As you speak about your church, share the benefits. However, if the strategy is presented in an interesting, exciting, and memorable way, larger numbers of prospects are likely to respond to the message or respond more quickly. Interestingly, while what you say is vital, how you say it can prove to be the difference between a successful church outreach campaign and an outstanding one. We can learn a lot from national television commercials on this matter. For example, food commercials often emphasize taste. When an advertisement begins to run, it usually has the strategy of getting viewers’ attention, but after a few days it changes to the idea of taste. The strategy has not changed; the execution has.

 

 

The Big Idea

 

As your team begins to work and dream, keep looking for the big idea that will make this more than just another project by your church. The big idea is usually simple, but it brings realism, an understanding of the community, and an empathy with the target audience.  It makes the promotion jump off the page, off the radio, or out of the letter and into the life of the reader or hearer. The big idea brings the message home in a way that prospects enjoy and believe in, but most of all react to. That is the beauty of a big idea. Churches must learn to use these to their advantage. The big idea is simple and direct. It clearly states the strategy completely. It clearly states the message being delivered. Most important, it empathizes with the audience – the prospects for your church.

 

How Do You Develop the Big Idea?

 

In developing the big idea, there is no advantage in trying to be extraordinarily complex. Controlled creativity is the key. But how do you come up with the big ideas? How do you come up with great ideas that will turn a sound strategy into a successful promotion campaign? Big ideas are the result of what I call ideation. Ideation is the development of ideas. But how do you do this? How can a pastor and staff learn to generate ideas and come up with new and exciting concepts that will grab the attention of the audience and literally drive the message home in an interesting and effective way? Are you capable of doing this? Yes. A new idea is nothing more or less than a new combination of old elements. At least five steps help in developing ideas. They are:

 

1.      Gather the raw material. These are the specific and general ideas that help you form concepts down the road. It is brainstorming.

** Material provided **
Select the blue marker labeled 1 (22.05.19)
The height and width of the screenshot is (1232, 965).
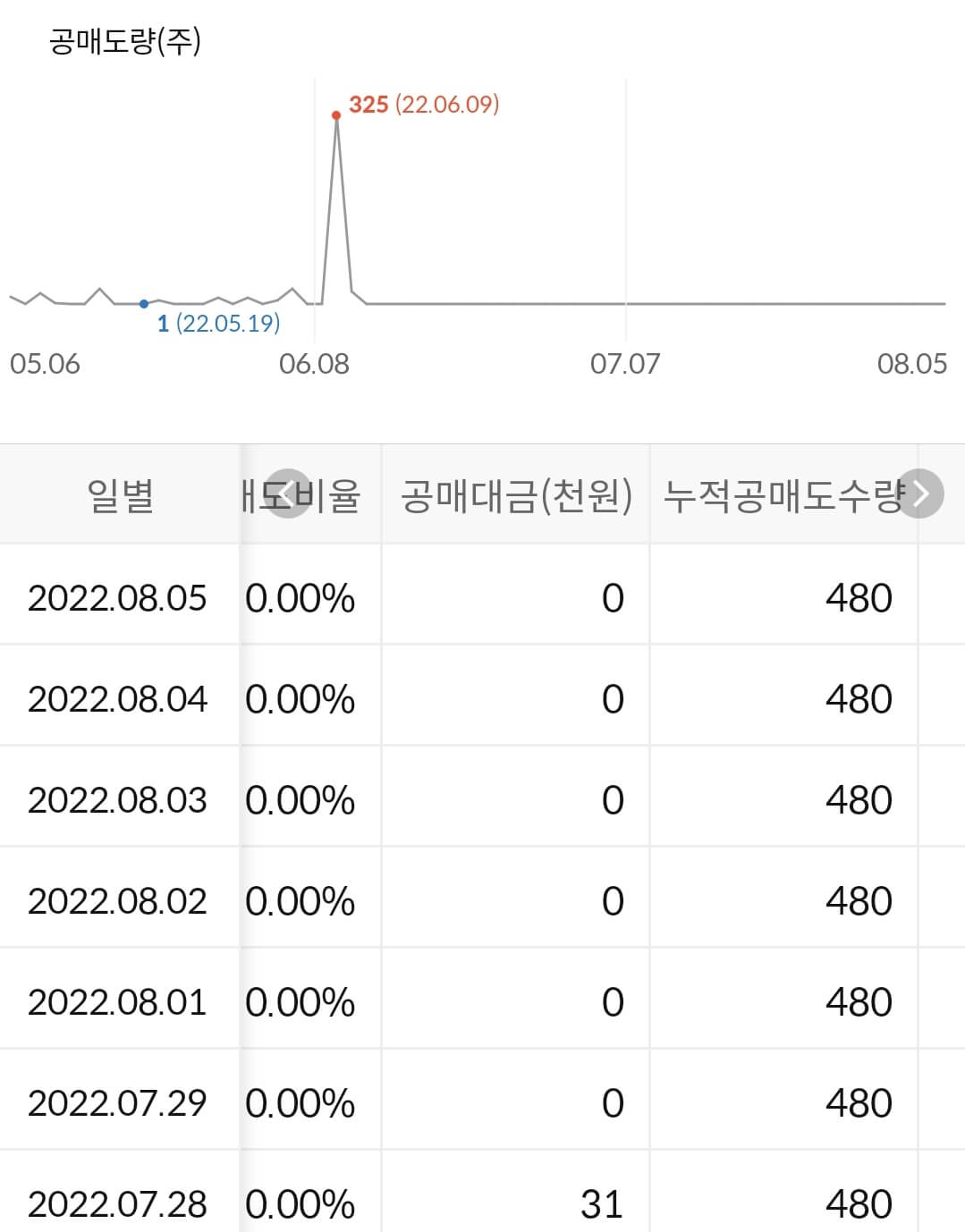[145, 303]
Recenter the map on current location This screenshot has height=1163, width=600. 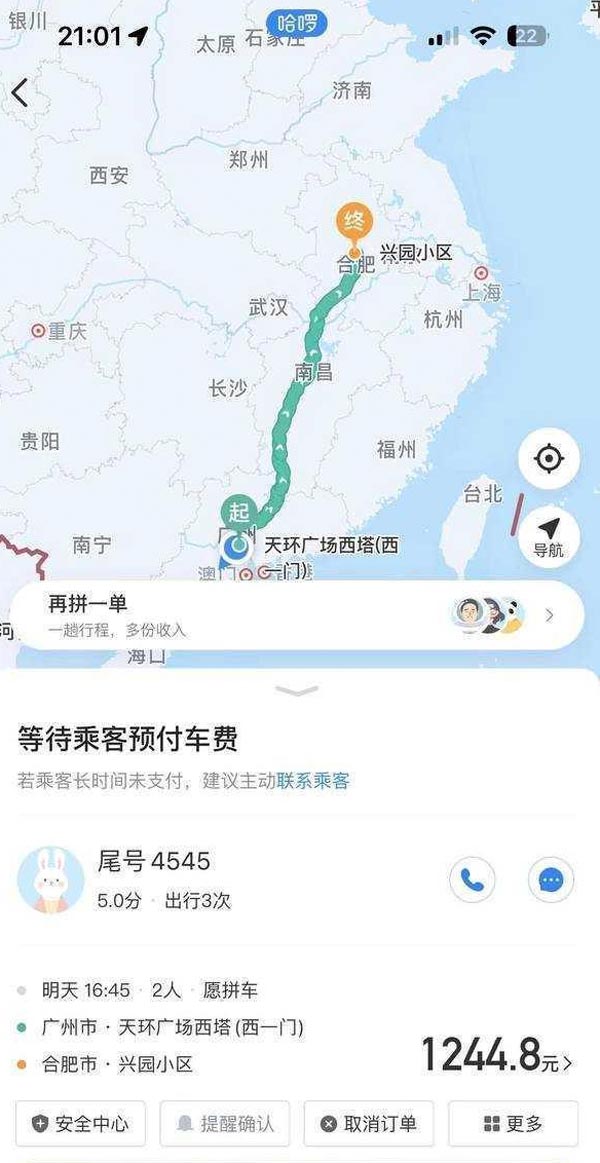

** What you need to do **
Resume the article on church outreach promotion right after its final sentence.

** Exercise output **
2.      Work the ideas over in your mind. If you do not digest these ideas, they will never help you form a big idea.

3.      Maintain an incubation stage. During this stage, carry your ideas around. Do not look at them. When the timing is right, the ideas will be with you so that you can work on them. Until that time, they are out of your mind, and your unconscious mind does the work.

4.      Birth the idea. At the time you least expect it, a tremendous idea will jump out of your mind. You must be ready. The first time an advertising idea jumps out, it might scare you. You may not be sure it will work or where it came from. Simply make it a matter of prayer and faith, acting in accordance to God’s will. This is the exciting part of the process, but it is not the final part.

5.      Develop and shape the idea. Not every idea comes out of you head complete. This is where the work begins and a team of creative thinkers is needed. This is where the idea is fleshed out into practical usefulness. Usually, the idea requires adaptation or refocusing to fit the situation exactly. This is often the stage where good ideas can get lost.  Stay tough all the way through the final adaptation process. 

 

This has worked for me and many others. It can work for you. Let me share one further idea on what I call run-offs. A run-off is an idea that has been formed from a prior idea or promotion. Our church has developed five promotional brochures that are examples of the run-off idea. We have one main public relation packet that we send or deliver to prospects. It says a lot about our church, but it does not say it all. Currently, we have four run-off brochures that expand our touch ministry. We have a tri-fold brochure for baby boomers. We have a “Pastor’s Dreams and Vision” booklet for people who want to know where this church is going under this pastoral leadership. We have a tri-fold brochure entitled “Questions to Ask When Trying to Find a Church Home!” These four run-offs tell a prospect even more about our church family.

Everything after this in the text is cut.